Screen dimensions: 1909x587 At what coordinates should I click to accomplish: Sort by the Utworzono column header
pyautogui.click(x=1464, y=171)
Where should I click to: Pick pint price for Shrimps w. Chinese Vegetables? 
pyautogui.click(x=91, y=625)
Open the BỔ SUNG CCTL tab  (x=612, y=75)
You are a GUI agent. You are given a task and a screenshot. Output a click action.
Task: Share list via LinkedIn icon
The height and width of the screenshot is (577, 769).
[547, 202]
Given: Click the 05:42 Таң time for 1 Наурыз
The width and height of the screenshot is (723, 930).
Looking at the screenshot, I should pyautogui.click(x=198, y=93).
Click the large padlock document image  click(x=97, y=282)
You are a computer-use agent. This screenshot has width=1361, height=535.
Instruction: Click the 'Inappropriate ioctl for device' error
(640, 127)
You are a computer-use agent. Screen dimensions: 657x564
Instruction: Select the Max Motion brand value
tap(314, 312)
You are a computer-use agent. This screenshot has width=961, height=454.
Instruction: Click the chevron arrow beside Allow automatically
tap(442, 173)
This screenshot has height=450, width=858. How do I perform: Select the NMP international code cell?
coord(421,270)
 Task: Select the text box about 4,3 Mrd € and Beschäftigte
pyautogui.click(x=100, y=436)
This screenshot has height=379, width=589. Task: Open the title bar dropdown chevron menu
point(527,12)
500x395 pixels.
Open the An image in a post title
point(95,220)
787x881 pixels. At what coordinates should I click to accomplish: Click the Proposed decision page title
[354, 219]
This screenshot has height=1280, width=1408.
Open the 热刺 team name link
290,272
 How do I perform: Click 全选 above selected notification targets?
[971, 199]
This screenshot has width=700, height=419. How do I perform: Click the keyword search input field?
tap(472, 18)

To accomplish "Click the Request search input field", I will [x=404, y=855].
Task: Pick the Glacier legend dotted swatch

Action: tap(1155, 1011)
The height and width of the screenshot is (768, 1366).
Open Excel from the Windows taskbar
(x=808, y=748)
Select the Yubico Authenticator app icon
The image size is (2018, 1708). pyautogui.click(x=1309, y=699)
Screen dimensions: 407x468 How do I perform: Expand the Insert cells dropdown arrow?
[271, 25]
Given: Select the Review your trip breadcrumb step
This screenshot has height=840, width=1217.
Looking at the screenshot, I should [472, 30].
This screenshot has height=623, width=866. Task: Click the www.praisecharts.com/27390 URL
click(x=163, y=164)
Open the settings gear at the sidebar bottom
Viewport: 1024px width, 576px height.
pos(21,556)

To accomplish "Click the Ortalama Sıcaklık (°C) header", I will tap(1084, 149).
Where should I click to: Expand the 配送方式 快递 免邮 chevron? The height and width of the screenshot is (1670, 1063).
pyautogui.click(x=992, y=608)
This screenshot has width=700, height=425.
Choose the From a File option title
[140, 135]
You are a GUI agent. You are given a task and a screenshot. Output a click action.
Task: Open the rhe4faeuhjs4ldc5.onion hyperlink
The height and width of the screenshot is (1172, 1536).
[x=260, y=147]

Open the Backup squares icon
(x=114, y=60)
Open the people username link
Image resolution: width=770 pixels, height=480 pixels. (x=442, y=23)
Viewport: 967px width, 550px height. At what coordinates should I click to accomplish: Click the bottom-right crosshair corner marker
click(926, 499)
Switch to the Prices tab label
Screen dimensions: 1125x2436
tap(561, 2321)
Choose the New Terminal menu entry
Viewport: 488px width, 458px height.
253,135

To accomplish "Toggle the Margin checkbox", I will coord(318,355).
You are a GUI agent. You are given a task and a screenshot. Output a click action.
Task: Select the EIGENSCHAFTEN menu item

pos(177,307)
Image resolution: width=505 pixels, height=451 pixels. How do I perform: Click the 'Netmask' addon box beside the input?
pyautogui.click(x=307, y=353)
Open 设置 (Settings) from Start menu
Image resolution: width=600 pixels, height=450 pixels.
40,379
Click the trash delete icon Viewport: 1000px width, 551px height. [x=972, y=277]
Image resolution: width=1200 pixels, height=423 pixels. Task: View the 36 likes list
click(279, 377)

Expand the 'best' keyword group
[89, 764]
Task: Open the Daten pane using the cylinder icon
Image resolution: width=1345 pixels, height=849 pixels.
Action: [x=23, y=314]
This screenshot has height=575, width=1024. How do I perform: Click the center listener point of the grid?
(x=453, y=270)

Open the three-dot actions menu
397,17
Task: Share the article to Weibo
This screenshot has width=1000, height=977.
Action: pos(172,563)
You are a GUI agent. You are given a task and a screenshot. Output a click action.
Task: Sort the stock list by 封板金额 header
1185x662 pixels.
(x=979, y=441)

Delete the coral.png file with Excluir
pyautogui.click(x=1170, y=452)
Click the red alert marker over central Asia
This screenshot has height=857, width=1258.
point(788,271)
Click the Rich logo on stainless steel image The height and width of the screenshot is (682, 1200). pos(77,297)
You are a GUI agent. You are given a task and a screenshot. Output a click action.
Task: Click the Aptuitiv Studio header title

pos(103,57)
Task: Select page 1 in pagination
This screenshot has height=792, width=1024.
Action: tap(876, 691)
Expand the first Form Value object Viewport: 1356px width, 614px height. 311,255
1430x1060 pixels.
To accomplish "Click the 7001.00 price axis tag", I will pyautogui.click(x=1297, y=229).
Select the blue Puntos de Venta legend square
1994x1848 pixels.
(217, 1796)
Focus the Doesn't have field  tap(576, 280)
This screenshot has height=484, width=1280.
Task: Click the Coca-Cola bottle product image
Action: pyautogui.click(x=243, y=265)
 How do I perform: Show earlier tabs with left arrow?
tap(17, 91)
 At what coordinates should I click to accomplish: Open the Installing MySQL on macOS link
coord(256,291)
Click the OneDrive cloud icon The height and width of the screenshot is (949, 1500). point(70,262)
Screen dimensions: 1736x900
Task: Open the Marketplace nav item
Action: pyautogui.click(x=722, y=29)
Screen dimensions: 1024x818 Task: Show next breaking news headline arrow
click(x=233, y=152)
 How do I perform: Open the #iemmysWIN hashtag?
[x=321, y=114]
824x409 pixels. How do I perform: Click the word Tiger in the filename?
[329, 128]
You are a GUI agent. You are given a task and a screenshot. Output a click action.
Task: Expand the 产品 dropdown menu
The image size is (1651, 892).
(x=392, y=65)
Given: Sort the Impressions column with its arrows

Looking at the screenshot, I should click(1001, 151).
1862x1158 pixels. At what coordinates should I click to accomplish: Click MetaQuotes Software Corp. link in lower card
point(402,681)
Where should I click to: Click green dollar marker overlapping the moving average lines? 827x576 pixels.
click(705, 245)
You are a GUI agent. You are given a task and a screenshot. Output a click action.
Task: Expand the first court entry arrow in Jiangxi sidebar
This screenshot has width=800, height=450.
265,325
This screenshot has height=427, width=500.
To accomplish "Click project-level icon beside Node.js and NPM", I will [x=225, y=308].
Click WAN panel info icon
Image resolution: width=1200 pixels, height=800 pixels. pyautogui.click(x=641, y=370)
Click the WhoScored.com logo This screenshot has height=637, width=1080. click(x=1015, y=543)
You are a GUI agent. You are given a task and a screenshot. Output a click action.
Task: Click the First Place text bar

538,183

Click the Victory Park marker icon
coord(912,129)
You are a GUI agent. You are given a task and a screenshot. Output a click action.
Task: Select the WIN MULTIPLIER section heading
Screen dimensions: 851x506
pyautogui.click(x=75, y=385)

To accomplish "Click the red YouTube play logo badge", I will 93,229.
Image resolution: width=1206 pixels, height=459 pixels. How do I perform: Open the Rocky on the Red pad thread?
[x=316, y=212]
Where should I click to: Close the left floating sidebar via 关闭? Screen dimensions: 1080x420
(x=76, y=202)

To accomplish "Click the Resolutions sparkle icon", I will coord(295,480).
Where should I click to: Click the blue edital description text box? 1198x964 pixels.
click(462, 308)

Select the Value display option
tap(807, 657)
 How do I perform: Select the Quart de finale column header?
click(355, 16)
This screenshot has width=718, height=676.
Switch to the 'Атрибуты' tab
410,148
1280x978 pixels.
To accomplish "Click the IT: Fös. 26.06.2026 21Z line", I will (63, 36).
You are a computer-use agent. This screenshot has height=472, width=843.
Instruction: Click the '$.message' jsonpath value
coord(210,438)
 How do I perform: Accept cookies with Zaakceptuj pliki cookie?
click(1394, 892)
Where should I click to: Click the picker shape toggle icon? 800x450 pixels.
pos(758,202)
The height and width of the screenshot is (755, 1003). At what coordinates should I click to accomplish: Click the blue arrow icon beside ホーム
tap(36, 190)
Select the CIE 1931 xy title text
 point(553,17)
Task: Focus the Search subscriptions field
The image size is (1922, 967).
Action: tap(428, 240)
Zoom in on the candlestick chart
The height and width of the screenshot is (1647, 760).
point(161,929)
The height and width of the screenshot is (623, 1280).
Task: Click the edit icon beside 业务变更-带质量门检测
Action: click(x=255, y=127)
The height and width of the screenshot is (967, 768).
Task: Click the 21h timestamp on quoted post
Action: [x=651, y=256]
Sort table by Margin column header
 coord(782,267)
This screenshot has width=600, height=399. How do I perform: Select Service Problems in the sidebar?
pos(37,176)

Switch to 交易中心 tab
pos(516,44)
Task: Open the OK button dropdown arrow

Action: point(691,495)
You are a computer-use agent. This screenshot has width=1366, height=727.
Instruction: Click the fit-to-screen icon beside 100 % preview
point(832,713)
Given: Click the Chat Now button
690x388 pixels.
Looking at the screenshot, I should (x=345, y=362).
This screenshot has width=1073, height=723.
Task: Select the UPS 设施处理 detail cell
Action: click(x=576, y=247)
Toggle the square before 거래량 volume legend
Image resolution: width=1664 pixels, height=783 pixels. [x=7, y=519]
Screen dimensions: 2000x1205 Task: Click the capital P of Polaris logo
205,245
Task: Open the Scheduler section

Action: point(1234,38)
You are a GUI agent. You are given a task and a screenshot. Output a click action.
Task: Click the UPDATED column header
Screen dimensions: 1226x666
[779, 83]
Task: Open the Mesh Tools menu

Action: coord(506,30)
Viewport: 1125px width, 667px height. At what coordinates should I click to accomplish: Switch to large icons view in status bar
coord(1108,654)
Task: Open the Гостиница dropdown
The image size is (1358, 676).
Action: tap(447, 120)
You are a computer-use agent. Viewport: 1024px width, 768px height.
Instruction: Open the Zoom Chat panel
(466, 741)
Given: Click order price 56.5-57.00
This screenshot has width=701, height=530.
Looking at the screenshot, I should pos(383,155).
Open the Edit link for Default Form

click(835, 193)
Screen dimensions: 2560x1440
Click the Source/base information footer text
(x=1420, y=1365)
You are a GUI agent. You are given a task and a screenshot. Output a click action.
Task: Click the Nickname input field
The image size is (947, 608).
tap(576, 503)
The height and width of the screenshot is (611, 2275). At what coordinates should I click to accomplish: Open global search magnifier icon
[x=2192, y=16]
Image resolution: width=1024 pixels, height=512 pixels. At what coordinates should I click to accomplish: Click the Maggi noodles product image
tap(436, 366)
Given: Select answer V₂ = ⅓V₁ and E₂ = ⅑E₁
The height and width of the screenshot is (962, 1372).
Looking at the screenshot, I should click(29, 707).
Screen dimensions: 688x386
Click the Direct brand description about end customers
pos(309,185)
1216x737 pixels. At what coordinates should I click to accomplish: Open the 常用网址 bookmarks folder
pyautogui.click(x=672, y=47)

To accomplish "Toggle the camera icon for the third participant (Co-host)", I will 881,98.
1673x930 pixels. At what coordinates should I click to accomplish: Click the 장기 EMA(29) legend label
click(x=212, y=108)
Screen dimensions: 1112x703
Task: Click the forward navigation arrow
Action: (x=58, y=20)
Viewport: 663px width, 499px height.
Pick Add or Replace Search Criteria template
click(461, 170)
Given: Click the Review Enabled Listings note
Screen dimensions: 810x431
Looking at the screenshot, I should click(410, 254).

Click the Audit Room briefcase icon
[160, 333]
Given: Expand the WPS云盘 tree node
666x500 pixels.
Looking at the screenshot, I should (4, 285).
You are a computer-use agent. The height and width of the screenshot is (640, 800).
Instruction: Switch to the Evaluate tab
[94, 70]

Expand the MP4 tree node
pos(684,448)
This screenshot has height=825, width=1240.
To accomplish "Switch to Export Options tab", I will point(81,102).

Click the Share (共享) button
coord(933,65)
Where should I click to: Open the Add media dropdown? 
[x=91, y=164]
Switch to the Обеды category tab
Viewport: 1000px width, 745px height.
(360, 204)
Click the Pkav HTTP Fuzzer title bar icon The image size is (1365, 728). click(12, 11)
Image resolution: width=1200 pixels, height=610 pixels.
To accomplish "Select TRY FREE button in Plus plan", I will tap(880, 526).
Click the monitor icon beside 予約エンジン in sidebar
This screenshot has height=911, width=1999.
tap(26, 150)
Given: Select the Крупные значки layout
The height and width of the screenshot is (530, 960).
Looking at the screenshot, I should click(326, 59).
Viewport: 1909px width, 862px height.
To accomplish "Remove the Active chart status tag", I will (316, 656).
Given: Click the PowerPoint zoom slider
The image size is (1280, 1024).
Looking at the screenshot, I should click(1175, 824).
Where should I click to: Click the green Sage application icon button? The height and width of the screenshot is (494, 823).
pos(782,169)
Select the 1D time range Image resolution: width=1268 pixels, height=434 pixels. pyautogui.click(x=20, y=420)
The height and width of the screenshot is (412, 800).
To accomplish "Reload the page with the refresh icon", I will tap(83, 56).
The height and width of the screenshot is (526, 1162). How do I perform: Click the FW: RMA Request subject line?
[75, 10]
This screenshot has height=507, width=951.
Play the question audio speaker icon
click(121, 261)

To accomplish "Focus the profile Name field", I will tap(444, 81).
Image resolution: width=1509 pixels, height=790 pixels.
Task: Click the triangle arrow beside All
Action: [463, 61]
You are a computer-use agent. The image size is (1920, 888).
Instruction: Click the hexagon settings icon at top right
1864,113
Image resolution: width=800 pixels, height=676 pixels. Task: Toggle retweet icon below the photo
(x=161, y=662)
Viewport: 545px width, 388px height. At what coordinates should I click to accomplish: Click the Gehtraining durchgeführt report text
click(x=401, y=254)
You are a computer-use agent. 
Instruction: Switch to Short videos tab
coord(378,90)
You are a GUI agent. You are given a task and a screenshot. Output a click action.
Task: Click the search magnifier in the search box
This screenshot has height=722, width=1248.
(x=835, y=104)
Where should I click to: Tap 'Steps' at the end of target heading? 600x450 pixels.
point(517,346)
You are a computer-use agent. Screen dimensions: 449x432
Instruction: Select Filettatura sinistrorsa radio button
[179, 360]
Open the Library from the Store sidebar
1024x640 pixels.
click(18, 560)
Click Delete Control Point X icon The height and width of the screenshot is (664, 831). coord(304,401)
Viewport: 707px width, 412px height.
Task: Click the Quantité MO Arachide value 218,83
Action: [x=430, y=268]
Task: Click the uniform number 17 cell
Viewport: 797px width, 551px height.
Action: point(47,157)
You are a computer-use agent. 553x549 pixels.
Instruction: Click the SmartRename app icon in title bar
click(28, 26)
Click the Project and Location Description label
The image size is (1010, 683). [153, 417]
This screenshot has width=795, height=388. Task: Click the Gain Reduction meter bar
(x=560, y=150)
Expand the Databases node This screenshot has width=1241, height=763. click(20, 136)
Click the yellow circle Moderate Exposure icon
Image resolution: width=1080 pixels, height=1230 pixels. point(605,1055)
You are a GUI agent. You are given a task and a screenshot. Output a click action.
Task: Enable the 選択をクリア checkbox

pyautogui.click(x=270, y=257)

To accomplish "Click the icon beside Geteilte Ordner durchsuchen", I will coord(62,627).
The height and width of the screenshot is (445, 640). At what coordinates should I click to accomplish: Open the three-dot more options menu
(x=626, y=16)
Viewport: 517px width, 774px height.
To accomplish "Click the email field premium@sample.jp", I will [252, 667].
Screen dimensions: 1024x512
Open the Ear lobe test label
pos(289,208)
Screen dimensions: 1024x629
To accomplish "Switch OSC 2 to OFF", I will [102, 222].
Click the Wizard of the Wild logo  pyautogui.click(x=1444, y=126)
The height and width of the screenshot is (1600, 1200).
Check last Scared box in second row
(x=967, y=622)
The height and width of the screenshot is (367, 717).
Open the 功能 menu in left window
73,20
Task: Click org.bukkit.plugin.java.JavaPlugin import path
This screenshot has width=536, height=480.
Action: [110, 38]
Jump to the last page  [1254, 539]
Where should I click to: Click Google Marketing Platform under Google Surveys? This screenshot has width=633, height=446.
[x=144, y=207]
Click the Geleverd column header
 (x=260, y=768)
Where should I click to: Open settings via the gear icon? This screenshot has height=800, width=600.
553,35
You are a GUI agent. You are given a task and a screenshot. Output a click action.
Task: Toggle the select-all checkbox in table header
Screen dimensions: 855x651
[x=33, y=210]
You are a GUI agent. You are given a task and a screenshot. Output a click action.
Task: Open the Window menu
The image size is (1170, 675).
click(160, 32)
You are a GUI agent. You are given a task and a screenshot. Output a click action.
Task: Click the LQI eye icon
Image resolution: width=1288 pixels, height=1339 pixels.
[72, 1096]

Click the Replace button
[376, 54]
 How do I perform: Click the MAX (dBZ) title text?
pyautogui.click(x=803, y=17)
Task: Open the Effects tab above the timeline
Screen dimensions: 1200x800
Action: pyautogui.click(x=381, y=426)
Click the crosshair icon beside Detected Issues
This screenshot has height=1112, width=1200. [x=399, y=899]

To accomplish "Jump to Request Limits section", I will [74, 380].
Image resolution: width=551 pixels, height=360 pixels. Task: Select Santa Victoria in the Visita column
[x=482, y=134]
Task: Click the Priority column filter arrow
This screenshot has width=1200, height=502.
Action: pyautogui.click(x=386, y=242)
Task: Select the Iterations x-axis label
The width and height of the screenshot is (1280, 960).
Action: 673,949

● Directions: Your answer should consist of the lines from the line with "Screen dimensions: 851x506" to the line with "Zoom in on the candlestick chart" above, repeated exactly, both ends included.

● Answer section:
Screen dimensions: 851x506
pyautogui.click(x=75, y=385)

To accomplish "Click the red YouTube play logo badge", I will 93,229.
Image resolution: width=1206 pixels, height=459 pixels. How do I perform: Open the Rocky on the Red pad thread?
[x=316, y=212]
Where should I click to: Close the left floating sidebar via 关闭? Screen dimensions: 1080x420
(x=76, y=202)

To accomplish "Click the Resolutions sparkle icon", I will coord(295,480).
Where should I click to: Click the blue edital description text box? 1198x964 pixels.
click(462, 308)

Select the Value display option
tap(807, 657)
 How do I perform: Select the Quart de finale column header?
click(355, 16)
This screenshot has width=718, height=676.
Switch to the 'Атрибуты' tab
410,148
1280x978 pixels.
To accomplish "Click the IT: Fös. 26.06.2026 21Z line", I will (63, 36).
You are a computer-use agent. This screenshot has height=472, width=843.
Instruction: Click the '$.message' jsonpath value
coord(210,438)
 How do I perform: Accept cookies with Zaakceptuj pliki cookie?
click(1394, 892)
Where should I click to: Click the picker shape toggle icon? 800x450 pixels.
pos(758,202)
The height and width of the screenshot is (755, 1003). At what coordinates should I click to accomplish: Click the blue arrow icon beside ホーム
tap(36, 190)
Select the CIE 1931 xy title text
 point(553,17)
Task: Focus the Search subscriptions field
The image size is (1922, 967).
Action: tap(428, 240)
Zoom in on the candlestick chart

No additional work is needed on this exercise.